E' interessante assistere al passaggio dalla creazione alle prove concrete, dalle prove concrete a quelle definitive o quasi.
Anche nelle sole preparazioni si riesce a dare una capacità dell'intrattenimento davvero notevole, ma tutto sarebbe vano se al centro non ci fosse lui. Effigiato in questo lavoro come un demiurgo magico, capace di volgere in genialità artistica ogni pensiero. La sua presenza scheletrica, l'abbigliamento personalizzato, sembrano avere un'ascendenza profonda su tutti quanti. Certo commuoverà vederlo danzare quasi solo su quel palco, la capacità di avvitarsi nello spazio come nessuno, l'esigenza di perfezionismo, l'entusiasmo di chi pretende da sè stesso e dagli altri il massimo. Il suo corpo stupisce così flessibile da farne un'onda in continuo moto, quasi rendendo problematica l'uscita di una voce cristallina, ma tenuta cautelativamente a risparmio per tutte le prove. Questo fa specie perchè il canoro è comunque adamantino, alto, squillante, pur non cantando a pieni polmoni...arrivando a delle ottave impensabili anche per voci femminili.

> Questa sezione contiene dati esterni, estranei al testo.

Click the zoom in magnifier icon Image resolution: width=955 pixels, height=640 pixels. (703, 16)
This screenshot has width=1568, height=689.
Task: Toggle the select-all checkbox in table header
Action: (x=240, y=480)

E' questo un lavoro estremamente elogiativo, quasi potrebbe dirsi apologetico...così tutto si muove attorno a lui e per lui; il resto in fondo sono solo proiezioni del suo volere, sono lì per eseguire e concretare la sua sensibilita artistica e per quanto lui riesca ad essere molto umano e coinvolgente, rimane solo sul palco a creare ed interpretare la sua musica, gli altri lo seguono a volte senza capire, si ha l'impressione che i sofferenti siano proprio loro e non lui, che persegue il suo sogno di spettacolo grandioso.